Journal of Scientific Research and Reports

Triticum aestivum L. em. Thell, known as bread wheat, is a vital staple crop globally, contributing significantly to caloric and protein intake. Its hexaploid nature, comprising three genomes (AA, BB, DD), resulted from natural hybridization, enhancing its agricultural significance. The advent of high-yielding cultivars during the Green Revolution drastically increased wheat yields, and its adaptability and self-pollinating characteristics further solidified its importance in food production. Genetic diversity within Triticum aestivum is crucial for improving traits such as stress tolerance and yield. This study highlights the necessity of estimating genetic variability among wheat genotypes, utilizing 24 genotypes. The study assesses the genetic parameters and diversity of various morpho-physiological traits in bread wheat genotypes, focusing on their variability and potential for genetic improvement.

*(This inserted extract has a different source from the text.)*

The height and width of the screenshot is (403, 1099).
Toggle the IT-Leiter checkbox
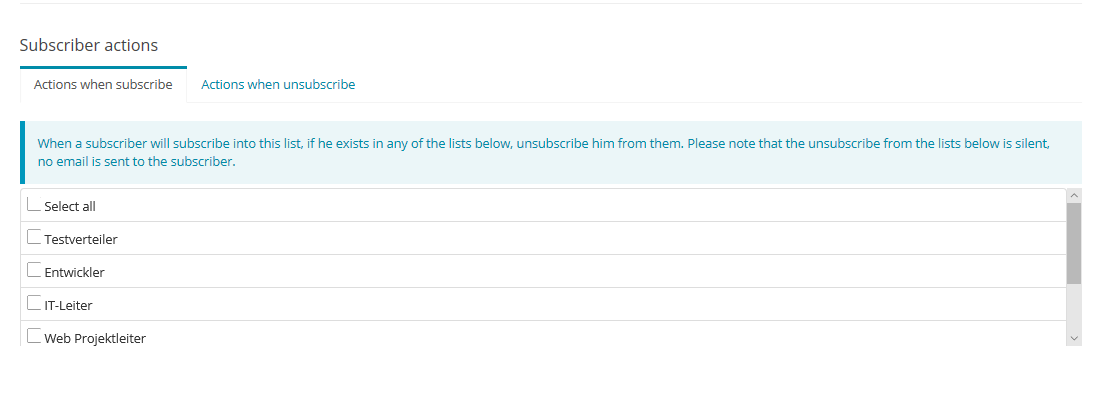[34, 304]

Key genetic parameters including the coefficient of variation (CV), genotypic coefficient of variation (GCV), phenotypic coefficient of variation (PCV), and genetic advance as a percentage of mean (GAM) were estimated for traits such as days to heading, plant height, peduncle length, and grain yield. Days to heading exhibited low variability, while plant height showed considerable genetic variation, indicating a good potential for improvement. The wheat genotypes were grouped into five distinct clusters based on Mahalanobis divergence and Tocher's method, revealing significant genetic diversity. Cluster I, comprising eighteen genotypes, displayed the highest intra-cluster distance, while Clusters III and V showed the greatest inter-cluster distance. Trait analysis across clusters highlighted variations in days to heading, plant height, grain yield, and other traits, emphasizing the genetic diversity and potential for selective breeding in wheat.